Column: Jeff Stone

Your company needs cash. what kind?

Jeff Stone is Managing Director, Crescent Fund, a Wall Street private equity consulting and promotional firm that provides corporate capitalisation and investor relations consulting services. Crescent Fund manages a private equity fund and invests in private equity investments.
There are only two ways to obtain money for your company: take on debt or sell equity. In deciding which option to choose, important variables include the reason why funds are needed, the circumstances in which the company finds itself and its style of ownership and management. Accordingly, careful consideration, strategic thinking, thorough planning and sound decision-making are essential when it comes to financial expansion ventures. 

One Size Does Not Fit All

It’s easy to get lost in the nebula of marketplace variables and financial complexities and lose sight of some very basic elements that need to be in place before one can go out and raise cash. Here are a few commonsense guidelines that may sound obvious, but are quite frequently overlooked. 
  • Create a comprehensive document that demonstrates how the initiative that requires funding is aligned with the company’s overall strategic plan. How exactly will the money be used and which strategic objective will it help to meet? This document serves three purposes. One, it shows investors, venture capitalists and lenders that the company has done its homework and has researched its growth potential, industry and competition. Two, the plan will be the primary tool and map for orderly growth. Three, relating the current short-term objective to long-term strategy may show which type of financing is optimum in the long run. 
  • Establish how much money is needed to accomplish the endeavour. Any attempt to raise a more or less arbitrary amount will always end in failure. First, it’s a sign of poor planning and will either lead to a shortfall or poor execution. Two, if management has not properly gauged what it needs, how can it articulately convey its requirements and objectives in discussions with investors or lenders? Three, the exact amount of money needed may be the deciding factor in choosing one type of financing over another. 
  • Determine which type of financing works best - debt or sale of equity. If quick growth is necessary, raising money through the sale of stock may provide the best opportunity for fast action. However, wider equity participation implies a dilution of ownership, which may not be acceptable to some business owners.
  • Provide accurate, timely and complete information to investors, including an honest expectation of return on investment. Remember, timing is everything for investors. Their strategy is to make a large return by being the first in on a new venture. But they also need to be sure they are not proceeding on false performance claims or investing in a company involved in financing practices that may be dilutive to ownership. 
  • Never proceed with the venture until the full amount of necessary capital is in the bank. Becoming undercapitalised is a common and dangerous mistake. Many companies procure a portion of the capital needed and then rush into implementation in the hopes of raising the remainder along the way. In almost every case, the economy works against them, and the shortfall turns the entire project into an unrecoverable investment. 
  • Never raise more money than needed to meet the objective. Selling more equity than necessary only serves to dilute the ownership position at a lower valuation. And in the case of debt, why pay interest on unneeded funds? 

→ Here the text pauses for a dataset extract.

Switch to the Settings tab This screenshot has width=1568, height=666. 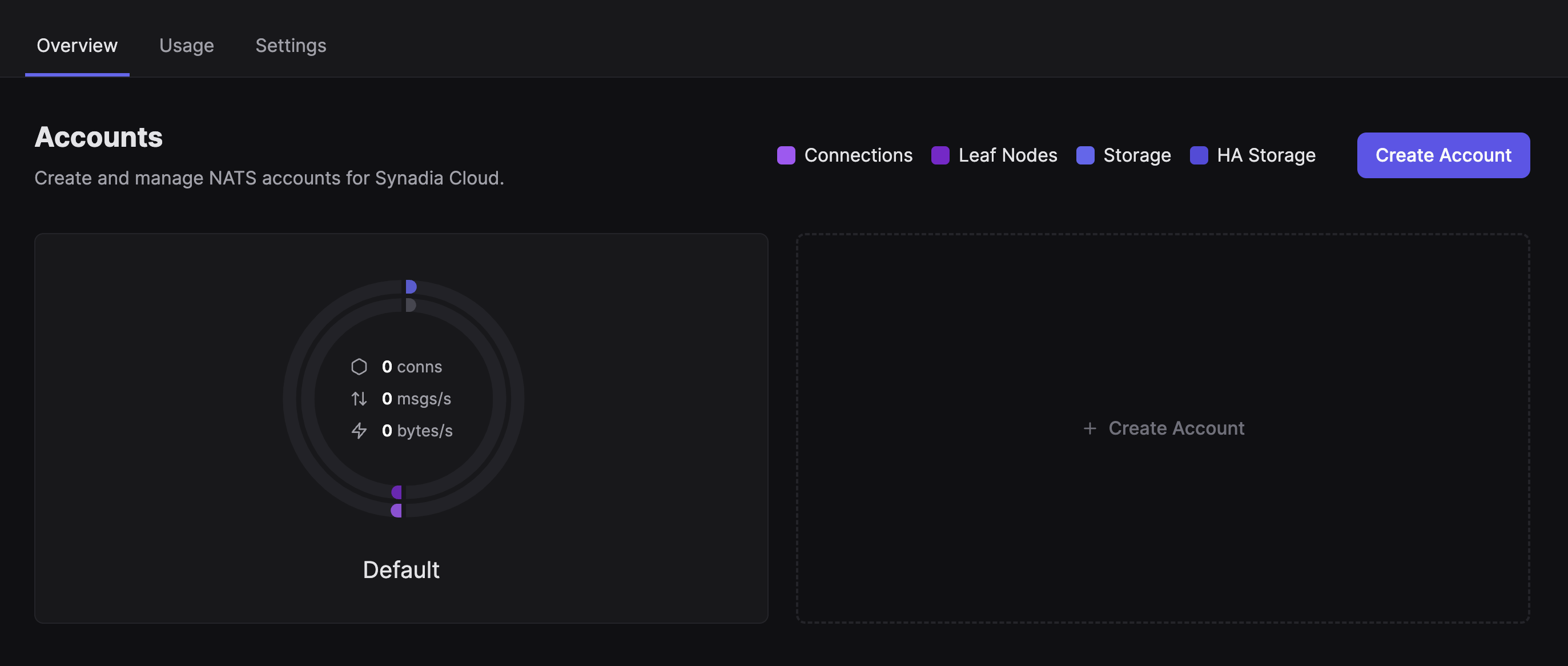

Getting the Stars to Line Up

The IBMs and Microsofts of the world didn’t reach astronomical size with a big bang. They made the stars line up for them by adopting sound growth principles right from the very beginning. Those principles are neither complex nor mysterious. They boil down to simple good business practices revolving around an intelligently crafted plan and a series of smart financial decisions that align each expansion phase in the direction of the long-term strategic goal.